━━━━━ EXERCISE INPUT
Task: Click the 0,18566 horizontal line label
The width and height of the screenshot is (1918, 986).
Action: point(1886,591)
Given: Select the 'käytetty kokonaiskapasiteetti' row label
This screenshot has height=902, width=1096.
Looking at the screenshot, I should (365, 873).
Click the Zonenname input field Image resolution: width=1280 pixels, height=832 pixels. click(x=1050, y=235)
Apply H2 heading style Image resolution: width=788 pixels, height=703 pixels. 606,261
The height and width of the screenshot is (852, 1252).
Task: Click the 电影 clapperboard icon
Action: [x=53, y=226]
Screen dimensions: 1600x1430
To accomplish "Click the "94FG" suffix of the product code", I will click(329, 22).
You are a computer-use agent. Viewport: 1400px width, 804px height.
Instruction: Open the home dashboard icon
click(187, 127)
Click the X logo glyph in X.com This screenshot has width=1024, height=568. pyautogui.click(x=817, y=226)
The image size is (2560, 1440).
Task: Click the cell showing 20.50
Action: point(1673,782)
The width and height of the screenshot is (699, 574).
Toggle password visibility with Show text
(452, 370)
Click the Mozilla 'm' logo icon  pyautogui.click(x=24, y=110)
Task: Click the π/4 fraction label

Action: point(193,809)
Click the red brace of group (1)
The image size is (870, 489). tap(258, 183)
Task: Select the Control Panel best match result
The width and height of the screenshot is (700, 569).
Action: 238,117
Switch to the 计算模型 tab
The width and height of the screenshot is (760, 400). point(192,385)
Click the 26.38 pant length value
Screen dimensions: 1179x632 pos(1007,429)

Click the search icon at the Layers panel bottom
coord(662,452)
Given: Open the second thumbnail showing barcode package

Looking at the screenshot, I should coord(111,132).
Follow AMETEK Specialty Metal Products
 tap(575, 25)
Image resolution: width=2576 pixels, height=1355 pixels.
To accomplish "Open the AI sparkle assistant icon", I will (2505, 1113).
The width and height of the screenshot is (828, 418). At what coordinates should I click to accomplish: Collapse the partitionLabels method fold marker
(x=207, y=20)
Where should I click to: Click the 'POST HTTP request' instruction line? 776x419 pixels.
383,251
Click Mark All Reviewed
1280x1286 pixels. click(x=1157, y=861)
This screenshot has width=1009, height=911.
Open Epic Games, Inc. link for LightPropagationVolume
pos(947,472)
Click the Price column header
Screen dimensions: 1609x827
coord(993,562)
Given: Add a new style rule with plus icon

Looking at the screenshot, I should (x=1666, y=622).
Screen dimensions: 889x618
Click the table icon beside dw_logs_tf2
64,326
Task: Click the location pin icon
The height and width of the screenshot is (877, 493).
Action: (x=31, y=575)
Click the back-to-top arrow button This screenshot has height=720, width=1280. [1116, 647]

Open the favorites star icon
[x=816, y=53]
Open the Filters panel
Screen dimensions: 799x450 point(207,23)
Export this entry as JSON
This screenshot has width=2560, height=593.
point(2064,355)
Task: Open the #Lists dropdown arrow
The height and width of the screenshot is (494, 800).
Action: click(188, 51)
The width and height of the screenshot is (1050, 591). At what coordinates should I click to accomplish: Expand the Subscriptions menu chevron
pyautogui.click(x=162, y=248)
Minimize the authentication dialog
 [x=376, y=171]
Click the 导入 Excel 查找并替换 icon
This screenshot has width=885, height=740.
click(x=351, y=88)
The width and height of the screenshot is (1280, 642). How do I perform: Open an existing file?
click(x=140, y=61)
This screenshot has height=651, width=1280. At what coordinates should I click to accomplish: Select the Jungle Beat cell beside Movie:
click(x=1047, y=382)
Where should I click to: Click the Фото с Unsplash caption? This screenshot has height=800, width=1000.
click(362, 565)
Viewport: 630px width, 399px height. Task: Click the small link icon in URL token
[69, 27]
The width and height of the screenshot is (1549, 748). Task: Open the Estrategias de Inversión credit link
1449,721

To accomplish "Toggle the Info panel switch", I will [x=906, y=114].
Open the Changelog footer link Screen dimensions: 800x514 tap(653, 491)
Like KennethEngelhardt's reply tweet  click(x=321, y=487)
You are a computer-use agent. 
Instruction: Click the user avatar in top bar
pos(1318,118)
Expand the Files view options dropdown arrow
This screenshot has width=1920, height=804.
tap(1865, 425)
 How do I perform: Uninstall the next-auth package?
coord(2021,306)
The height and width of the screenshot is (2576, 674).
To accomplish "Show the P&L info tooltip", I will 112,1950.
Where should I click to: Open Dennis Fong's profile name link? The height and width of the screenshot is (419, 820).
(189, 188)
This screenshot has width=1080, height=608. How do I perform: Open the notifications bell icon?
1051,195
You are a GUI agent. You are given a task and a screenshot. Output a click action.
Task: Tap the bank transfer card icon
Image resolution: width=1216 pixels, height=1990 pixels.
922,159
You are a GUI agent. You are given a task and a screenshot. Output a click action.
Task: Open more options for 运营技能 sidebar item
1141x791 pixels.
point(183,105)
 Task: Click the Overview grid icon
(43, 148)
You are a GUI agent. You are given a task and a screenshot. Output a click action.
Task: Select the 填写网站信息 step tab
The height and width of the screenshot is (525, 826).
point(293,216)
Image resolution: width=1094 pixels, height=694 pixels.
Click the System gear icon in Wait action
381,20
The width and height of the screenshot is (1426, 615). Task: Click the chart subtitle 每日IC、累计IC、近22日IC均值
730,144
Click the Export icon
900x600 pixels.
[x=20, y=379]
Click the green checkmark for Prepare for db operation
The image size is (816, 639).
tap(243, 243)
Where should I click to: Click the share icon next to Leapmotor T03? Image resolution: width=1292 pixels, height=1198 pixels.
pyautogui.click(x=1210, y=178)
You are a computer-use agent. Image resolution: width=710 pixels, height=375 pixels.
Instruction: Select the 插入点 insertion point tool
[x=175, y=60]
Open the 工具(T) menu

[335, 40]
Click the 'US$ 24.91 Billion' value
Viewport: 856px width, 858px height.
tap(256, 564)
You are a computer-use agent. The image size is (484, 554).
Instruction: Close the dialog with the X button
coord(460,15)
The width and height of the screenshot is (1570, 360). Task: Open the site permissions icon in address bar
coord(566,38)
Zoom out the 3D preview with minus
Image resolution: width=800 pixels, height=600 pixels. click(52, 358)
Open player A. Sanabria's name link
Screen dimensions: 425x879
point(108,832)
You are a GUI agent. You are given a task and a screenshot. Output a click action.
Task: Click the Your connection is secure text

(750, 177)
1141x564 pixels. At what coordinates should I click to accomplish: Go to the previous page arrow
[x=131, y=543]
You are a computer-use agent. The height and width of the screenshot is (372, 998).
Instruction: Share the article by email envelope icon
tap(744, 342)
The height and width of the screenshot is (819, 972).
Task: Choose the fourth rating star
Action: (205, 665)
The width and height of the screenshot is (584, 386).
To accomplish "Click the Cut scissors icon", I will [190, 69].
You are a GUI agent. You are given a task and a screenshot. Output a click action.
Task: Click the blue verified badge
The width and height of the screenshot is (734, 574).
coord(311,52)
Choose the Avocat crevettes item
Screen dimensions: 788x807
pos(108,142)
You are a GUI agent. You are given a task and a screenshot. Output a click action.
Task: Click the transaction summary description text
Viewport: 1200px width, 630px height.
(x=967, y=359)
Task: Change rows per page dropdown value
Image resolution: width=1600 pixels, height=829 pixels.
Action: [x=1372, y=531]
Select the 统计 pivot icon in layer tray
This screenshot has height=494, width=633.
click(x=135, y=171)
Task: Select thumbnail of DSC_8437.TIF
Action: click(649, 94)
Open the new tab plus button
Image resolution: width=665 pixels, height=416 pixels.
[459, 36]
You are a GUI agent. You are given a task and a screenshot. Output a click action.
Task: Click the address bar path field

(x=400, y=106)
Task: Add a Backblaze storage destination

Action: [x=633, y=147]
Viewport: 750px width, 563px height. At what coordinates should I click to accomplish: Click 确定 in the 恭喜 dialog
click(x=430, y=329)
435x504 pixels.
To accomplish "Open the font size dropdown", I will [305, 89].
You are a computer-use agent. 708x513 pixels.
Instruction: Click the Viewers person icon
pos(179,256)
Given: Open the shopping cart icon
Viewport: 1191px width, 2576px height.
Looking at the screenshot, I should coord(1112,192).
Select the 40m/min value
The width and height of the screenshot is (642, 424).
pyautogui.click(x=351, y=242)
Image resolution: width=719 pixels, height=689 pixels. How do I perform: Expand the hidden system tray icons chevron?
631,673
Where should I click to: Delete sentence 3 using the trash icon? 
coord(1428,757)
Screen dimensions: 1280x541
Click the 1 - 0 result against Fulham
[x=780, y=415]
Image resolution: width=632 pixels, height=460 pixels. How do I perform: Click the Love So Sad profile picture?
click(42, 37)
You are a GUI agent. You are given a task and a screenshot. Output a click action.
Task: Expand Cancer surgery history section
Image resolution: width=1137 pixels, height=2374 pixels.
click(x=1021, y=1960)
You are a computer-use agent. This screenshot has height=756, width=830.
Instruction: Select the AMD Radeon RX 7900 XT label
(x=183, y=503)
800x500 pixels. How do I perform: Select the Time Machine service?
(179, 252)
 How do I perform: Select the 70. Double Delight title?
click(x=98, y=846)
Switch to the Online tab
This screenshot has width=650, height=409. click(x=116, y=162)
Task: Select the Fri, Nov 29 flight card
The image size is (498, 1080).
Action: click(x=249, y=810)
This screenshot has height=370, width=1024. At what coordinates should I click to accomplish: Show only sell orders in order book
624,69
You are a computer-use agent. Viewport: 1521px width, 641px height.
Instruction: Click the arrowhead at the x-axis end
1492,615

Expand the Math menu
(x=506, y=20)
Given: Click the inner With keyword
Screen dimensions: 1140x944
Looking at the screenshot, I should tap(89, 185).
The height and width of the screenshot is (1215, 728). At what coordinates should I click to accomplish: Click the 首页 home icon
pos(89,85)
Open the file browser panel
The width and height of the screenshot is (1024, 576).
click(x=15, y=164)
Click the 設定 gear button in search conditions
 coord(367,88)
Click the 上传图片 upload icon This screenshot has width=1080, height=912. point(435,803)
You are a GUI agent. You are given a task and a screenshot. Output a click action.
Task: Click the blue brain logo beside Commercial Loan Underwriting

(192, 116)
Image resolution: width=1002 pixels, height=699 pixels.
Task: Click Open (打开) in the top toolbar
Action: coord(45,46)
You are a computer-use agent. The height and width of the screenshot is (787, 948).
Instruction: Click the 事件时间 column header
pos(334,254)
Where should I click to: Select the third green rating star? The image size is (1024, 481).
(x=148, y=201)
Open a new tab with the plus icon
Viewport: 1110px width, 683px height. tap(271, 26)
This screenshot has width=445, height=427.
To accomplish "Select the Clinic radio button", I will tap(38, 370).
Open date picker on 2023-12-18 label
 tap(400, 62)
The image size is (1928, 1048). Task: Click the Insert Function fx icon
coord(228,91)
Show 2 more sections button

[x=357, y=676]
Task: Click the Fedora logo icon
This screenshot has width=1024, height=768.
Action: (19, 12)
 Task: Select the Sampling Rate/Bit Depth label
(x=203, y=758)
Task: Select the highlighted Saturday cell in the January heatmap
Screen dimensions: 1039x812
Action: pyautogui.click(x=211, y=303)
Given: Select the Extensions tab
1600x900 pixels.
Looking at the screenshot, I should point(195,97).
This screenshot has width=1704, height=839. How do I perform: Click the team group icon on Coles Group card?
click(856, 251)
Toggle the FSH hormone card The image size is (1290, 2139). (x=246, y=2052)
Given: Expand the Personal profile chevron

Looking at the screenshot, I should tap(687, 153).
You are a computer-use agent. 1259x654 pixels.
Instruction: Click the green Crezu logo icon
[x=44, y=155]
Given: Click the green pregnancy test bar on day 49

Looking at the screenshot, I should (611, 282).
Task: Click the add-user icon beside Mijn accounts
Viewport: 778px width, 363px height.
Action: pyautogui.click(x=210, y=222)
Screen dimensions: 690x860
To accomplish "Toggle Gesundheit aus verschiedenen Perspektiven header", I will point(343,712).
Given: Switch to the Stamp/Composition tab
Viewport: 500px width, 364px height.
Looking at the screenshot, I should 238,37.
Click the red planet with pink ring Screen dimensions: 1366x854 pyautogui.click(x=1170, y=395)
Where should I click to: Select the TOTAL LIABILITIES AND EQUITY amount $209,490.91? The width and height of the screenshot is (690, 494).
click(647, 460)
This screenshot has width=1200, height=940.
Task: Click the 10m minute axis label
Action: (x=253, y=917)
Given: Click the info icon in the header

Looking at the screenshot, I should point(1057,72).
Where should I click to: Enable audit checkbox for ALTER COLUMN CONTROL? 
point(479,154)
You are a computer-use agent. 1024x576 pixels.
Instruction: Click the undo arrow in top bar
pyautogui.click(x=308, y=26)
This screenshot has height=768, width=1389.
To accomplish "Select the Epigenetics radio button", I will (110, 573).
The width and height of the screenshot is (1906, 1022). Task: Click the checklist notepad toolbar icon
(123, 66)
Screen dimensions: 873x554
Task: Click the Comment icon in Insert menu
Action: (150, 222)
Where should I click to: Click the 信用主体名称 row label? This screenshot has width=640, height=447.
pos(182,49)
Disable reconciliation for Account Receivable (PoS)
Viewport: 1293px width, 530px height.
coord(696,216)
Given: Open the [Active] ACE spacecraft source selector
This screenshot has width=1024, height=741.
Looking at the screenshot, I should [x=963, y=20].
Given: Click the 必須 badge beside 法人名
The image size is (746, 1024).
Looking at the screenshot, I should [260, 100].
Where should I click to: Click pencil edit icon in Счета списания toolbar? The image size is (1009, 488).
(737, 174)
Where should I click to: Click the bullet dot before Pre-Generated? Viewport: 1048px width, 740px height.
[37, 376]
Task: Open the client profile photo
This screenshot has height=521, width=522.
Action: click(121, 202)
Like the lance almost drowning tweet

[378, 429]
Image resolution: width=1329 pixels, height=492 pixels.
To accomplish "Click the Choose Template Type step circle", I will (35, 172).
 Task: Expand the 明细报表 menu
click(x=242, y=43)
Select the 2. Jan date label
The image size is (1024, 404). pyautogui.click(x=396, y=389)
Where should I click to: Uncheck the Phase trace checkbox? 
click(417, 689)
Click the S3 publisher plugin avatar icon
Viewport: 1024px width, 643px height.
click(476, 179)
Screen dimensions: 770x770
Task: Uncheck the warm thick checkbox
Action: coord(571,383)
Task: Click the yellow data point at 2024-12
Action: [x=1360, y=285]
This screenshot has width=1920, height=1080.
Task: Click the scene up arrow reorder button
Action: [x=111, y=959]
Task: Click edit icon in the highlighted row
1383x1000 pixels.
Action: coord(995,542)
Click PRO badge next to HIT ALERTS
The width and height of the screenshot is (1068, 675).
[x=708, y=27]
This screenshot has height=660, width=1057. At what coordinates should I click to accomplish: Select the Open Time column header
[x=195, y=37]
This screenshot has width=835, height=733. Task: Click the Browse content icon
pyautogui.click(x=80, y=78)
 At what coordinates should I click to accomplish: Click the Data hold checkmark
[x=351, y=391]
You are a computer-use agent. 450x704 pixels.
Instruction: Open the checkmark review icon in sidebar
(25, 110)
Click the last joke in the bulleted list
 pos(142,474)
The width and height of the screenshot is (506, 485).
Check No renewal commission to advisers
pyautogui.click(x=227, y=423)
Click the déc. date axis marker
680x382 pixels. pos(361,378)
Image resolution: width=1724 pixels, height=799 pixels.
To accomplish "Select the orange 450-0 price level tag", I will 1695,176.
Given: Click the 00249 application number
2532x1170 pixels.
━━━━━━━━━━
Look back at the data above. Transcribe exactly the lines starting at the line that contains "This screenshot has width=1024, height=768." and ending at the line that contains "This screenshot has height=768, width=1389.".

TASK RESPONSE:
This screenshot has width=1024, height=768.
Action: (19, 12)
 Task: Select the Sampling Rate/Bit Depth label
(x=203, y=758)
Task: Select the highlighted Saturday cell in the January heatmap
Screen dimensions: 1039x812
Action: pyautogui.click(x=211, y=303)
Given: Select the Extensions tab
1600x900 pixels.
Looking at the screenshot, I should point(195,97).
This screenshot has width=1704, height=839. How do I perform: Click the team group icon on Coles Group card?
click(856, 251)
Toggle the FSH hormone card The image size is (1290, 2139). (x=246, y=2052)
Given: Expand the Personal profile chevron

Looking at the screenshot, I should tap(687, 153).
You are a computer-use agent. 1259x654 pixels.
Instruction: Click the green Crezu logo icon
[x=44, y=155]
Given: Click the green pregnancy test bar on day 49

Looking at the screenshot, I should (611, 282).
Task: Click the add-user icon beside Mijn accounts
Viewport: 778px width, 363px height.
Action: pyautogui.click(x=210, y=222)
Screen dimensions: 690x860
To accomplish "Toggle Gesundheit aus verschiedenen Perspektiven header", I will point(343,712).
Given: Switch to the Stamp/Composition tab
Viewport: 500px width, 364px height.
Looking at the screenshot, I should 238,37.
Click the red planet with pink ring Screen dimensions: 1366x854 pyautogui.click(x=1170, y=395)
Where should I click to: Select the TOTAL LIABILITIES AND EQUITY amount $209,490.91? The width and height of the screenshot is (690, 494).
click(647, 460)
This screenshot has width=1200, height=940.
Task: Click the 10m minute axis label
Action: (x=253, y=917)
Given: Click the info icon in the header

Looking at the screenshot, I should point(1057,72).
Where should I click to: Enable audit checkbox for ALTER COLUMN CONTROL? 
point(479,154)
You are a computer-use agent. 1024x576 pixels.
Instruction: Click the undo arrow in top bar
pyautogui.click(x=308, y=26)
This screenshot has height=768, width=1389.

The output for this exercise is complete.